═══ Given information
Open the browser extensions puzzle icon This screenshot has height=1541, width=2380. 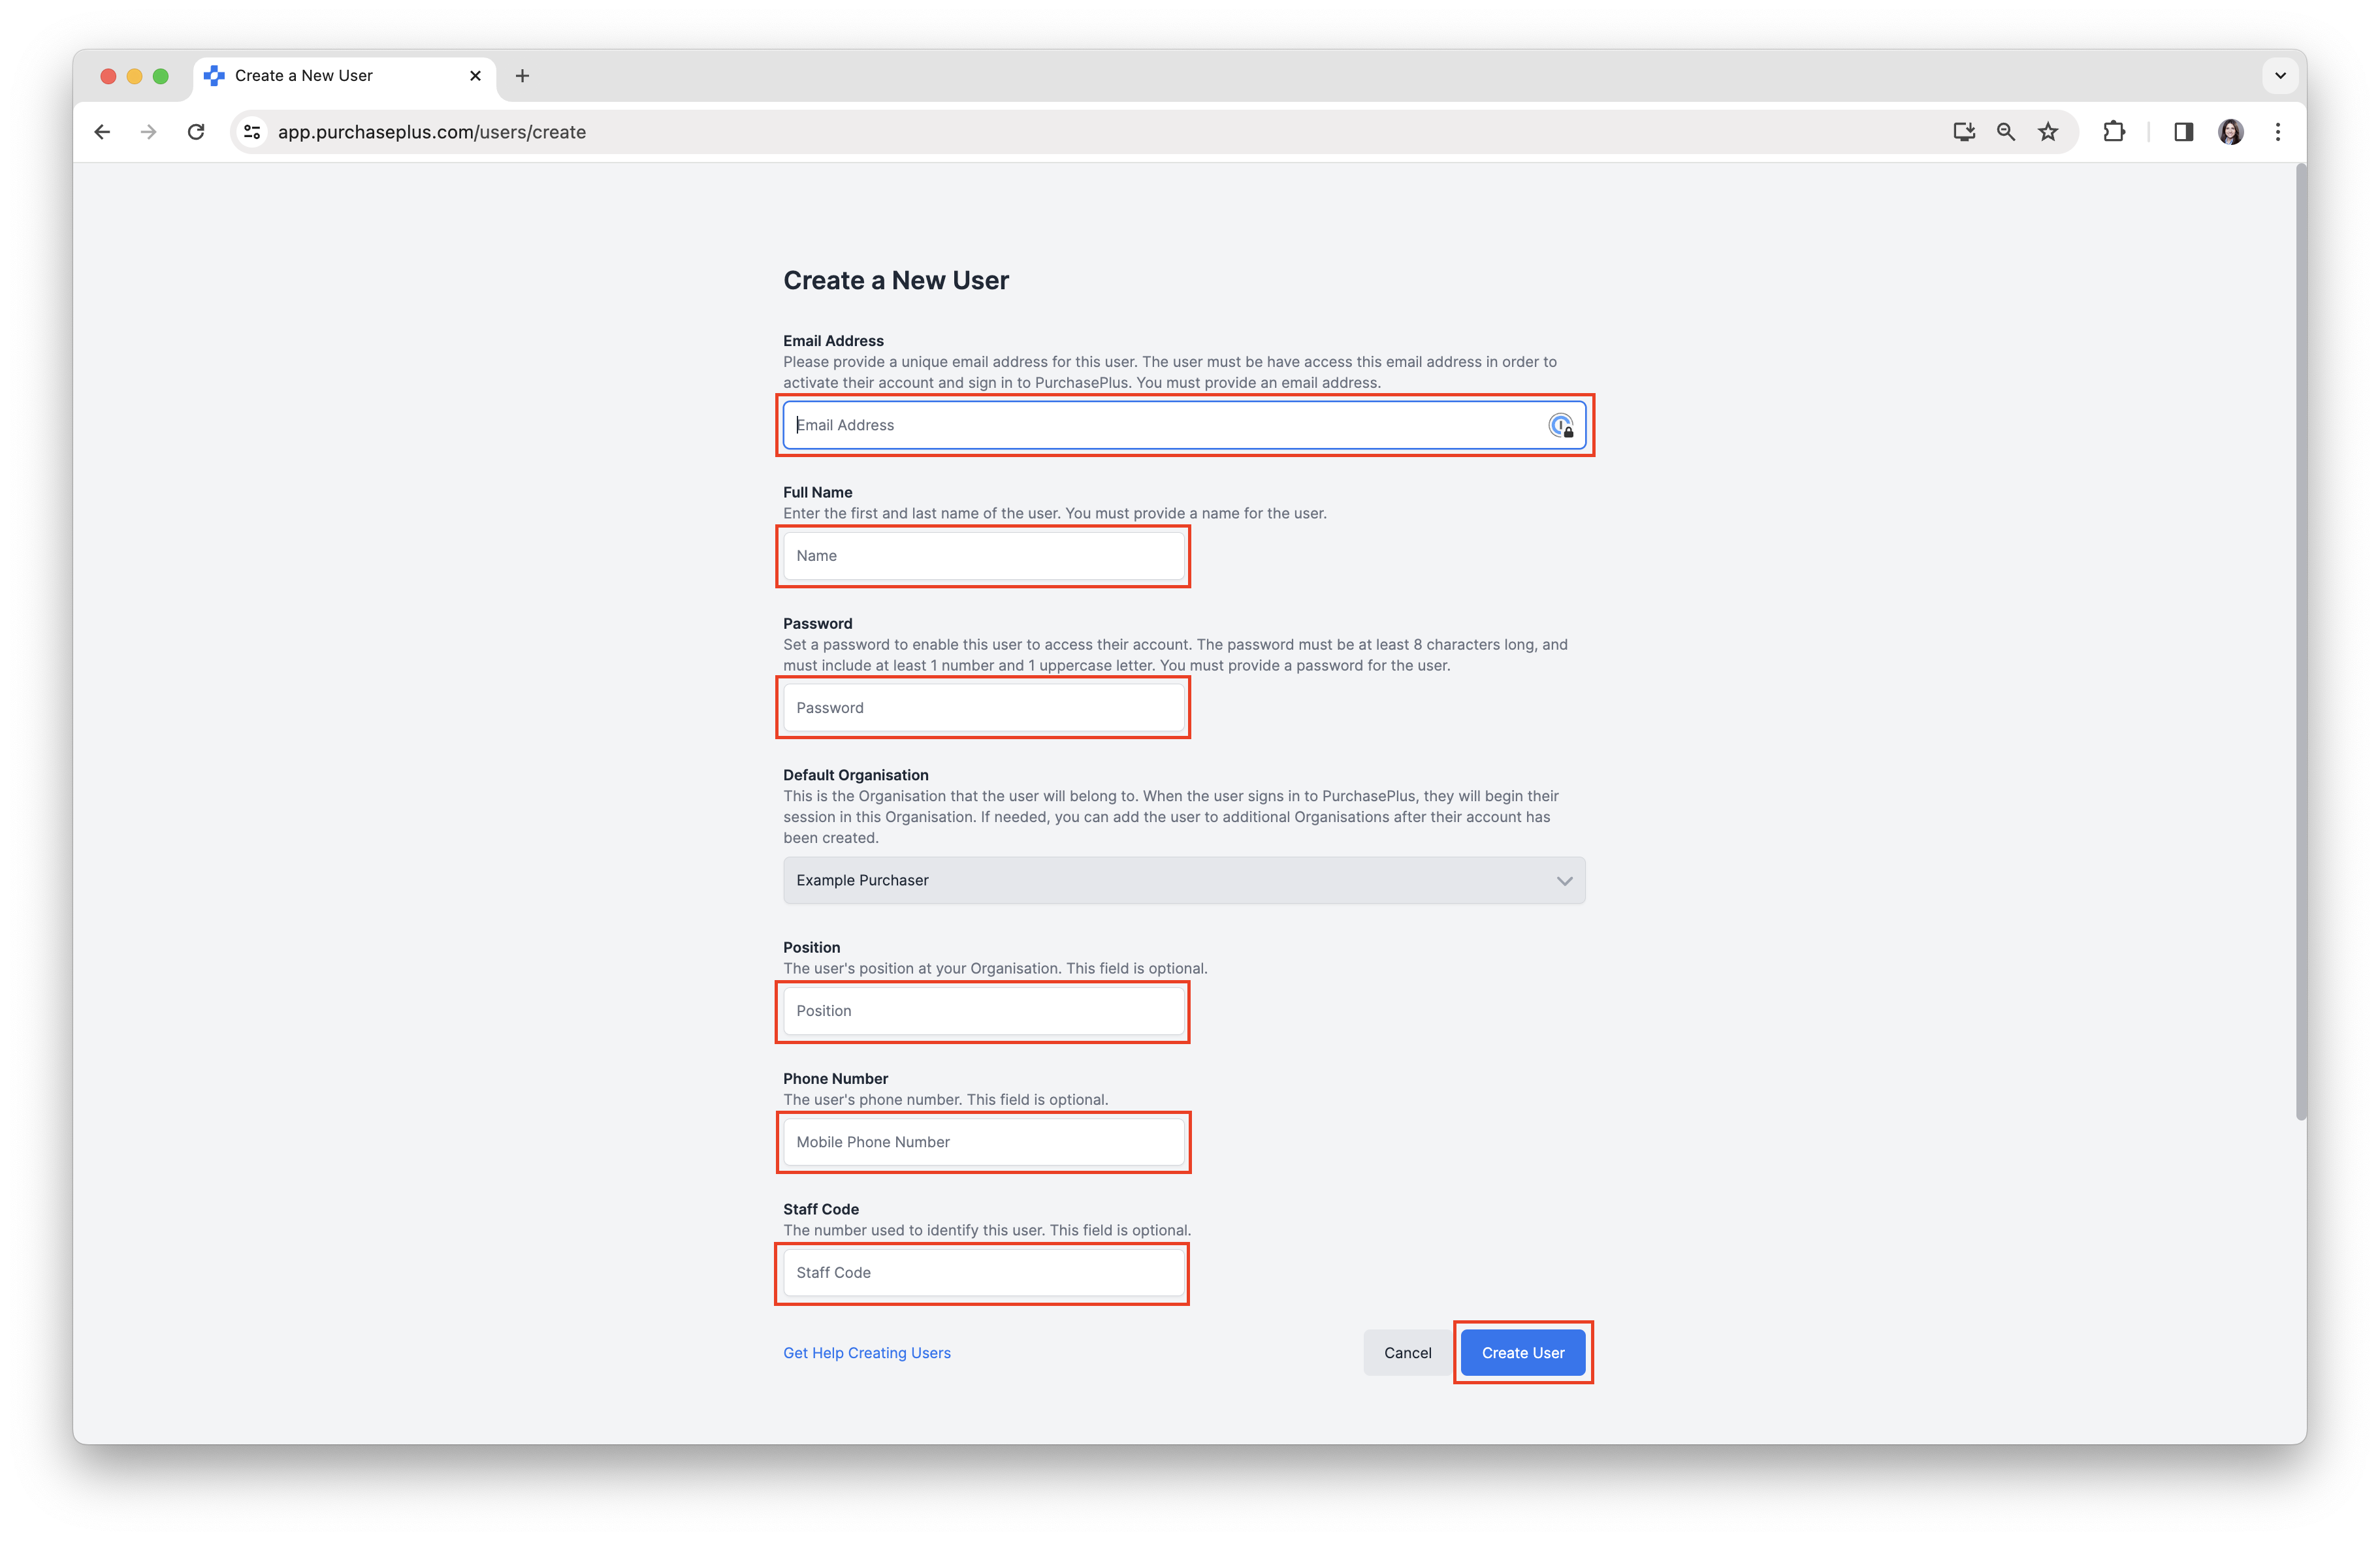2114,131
══════
═══ Given information
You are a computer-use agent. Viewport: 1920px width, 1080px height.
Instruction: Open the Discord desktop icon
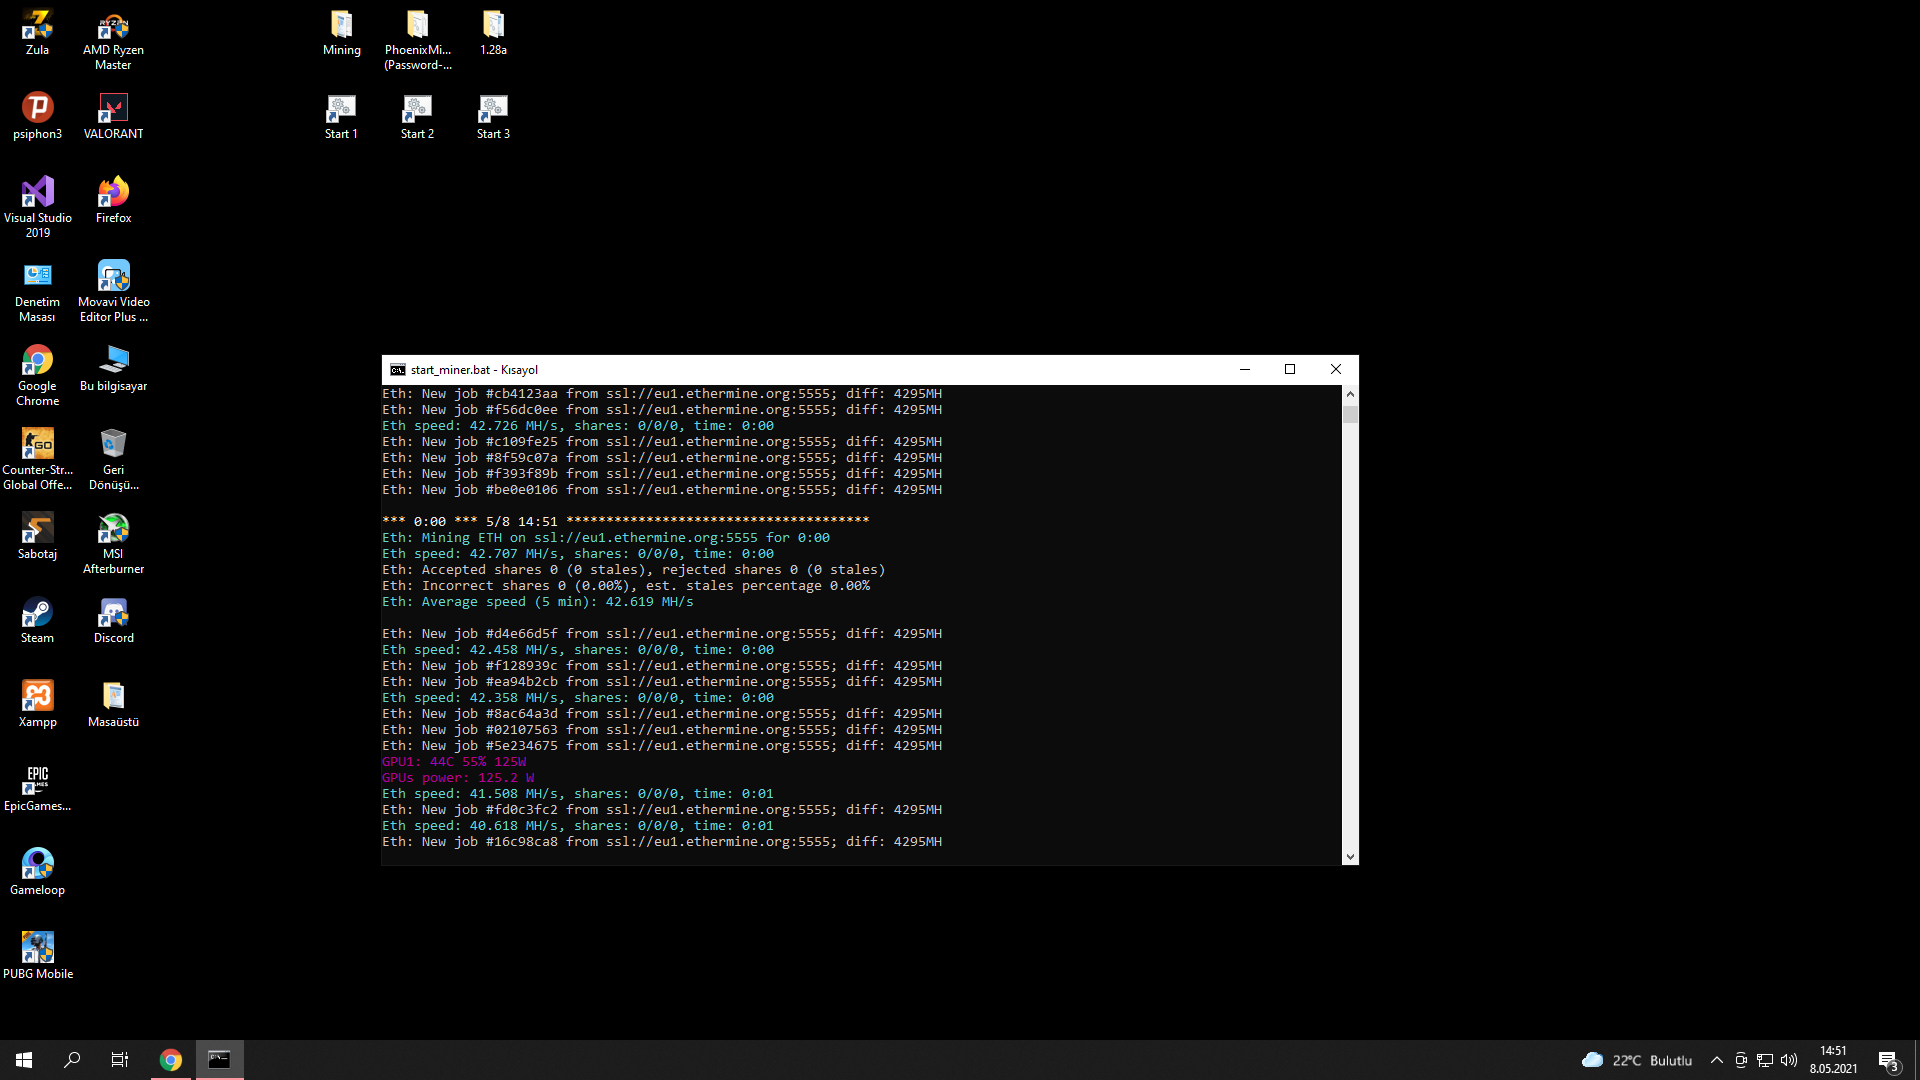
══════
═══ Given information
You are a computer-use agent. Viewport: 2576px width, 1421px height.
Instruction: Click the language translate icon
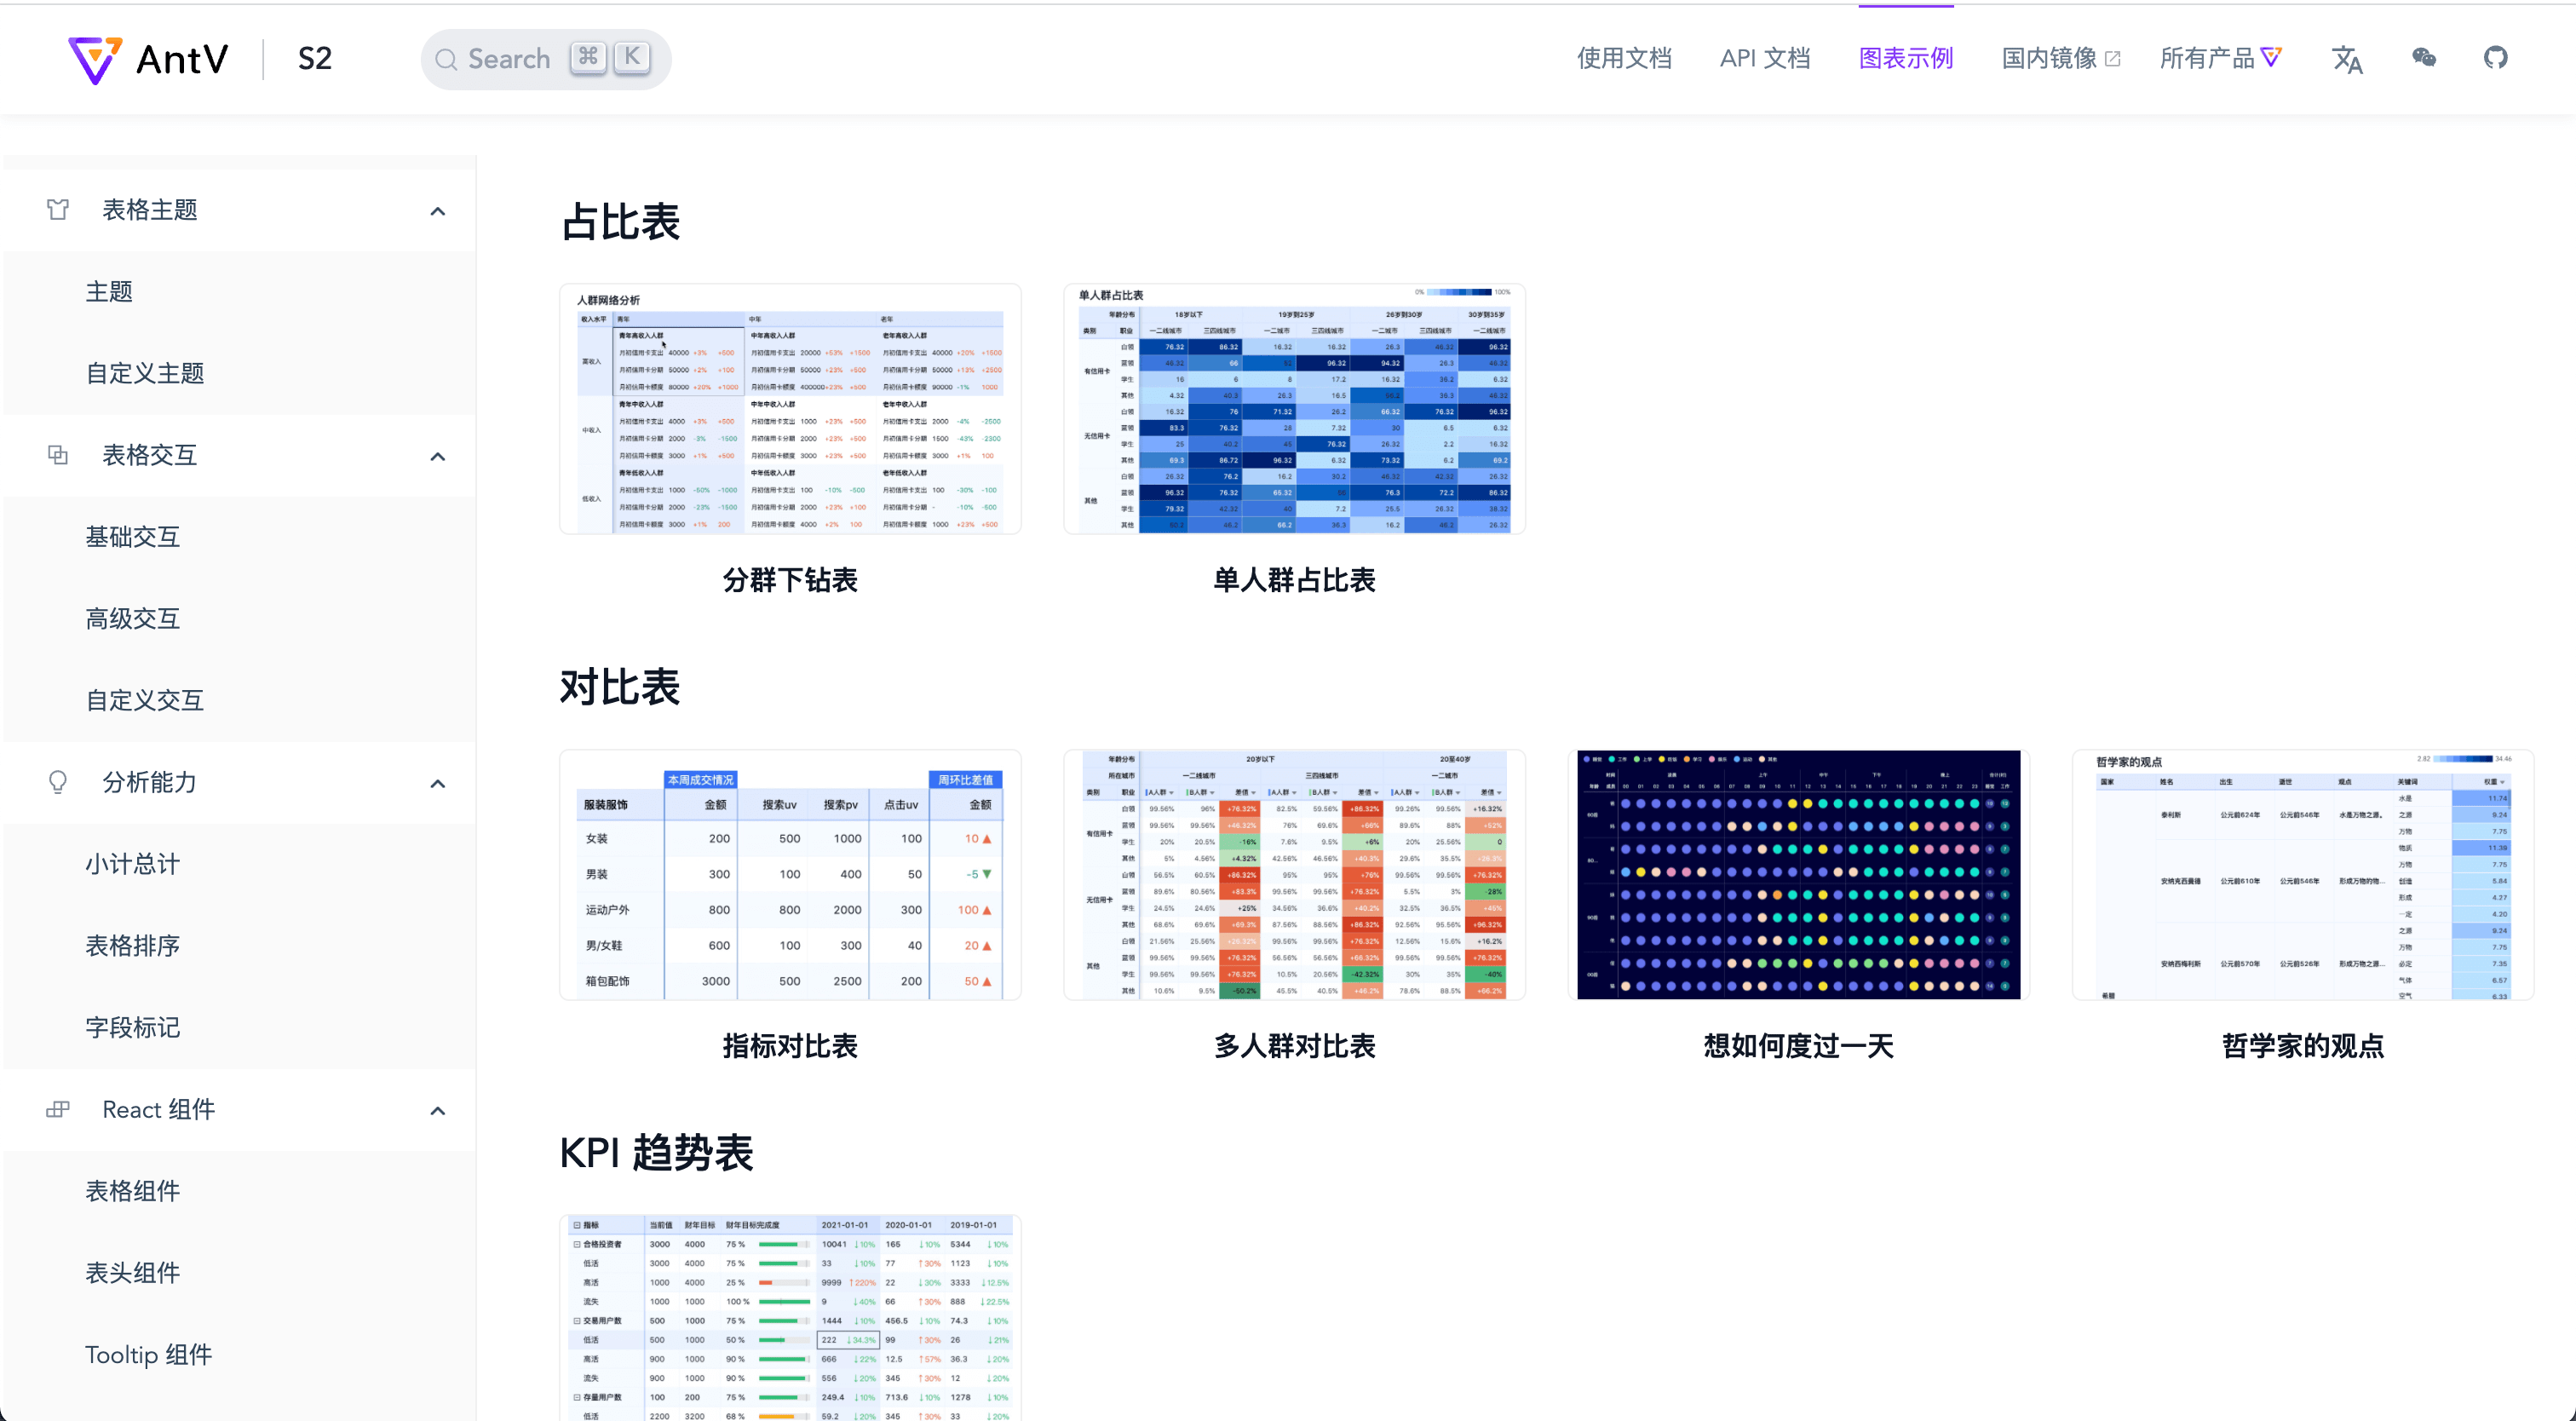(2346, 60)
══════
How to complete this task ▸ Look through the records above and please copy every line in which the string "agent" occurs.

Exercise solution ▸
You are a computer-use agent. Viewport: 1920px width, 1080px height.
You are a computer-use agent. Viewport: 2576px width, 1421px height.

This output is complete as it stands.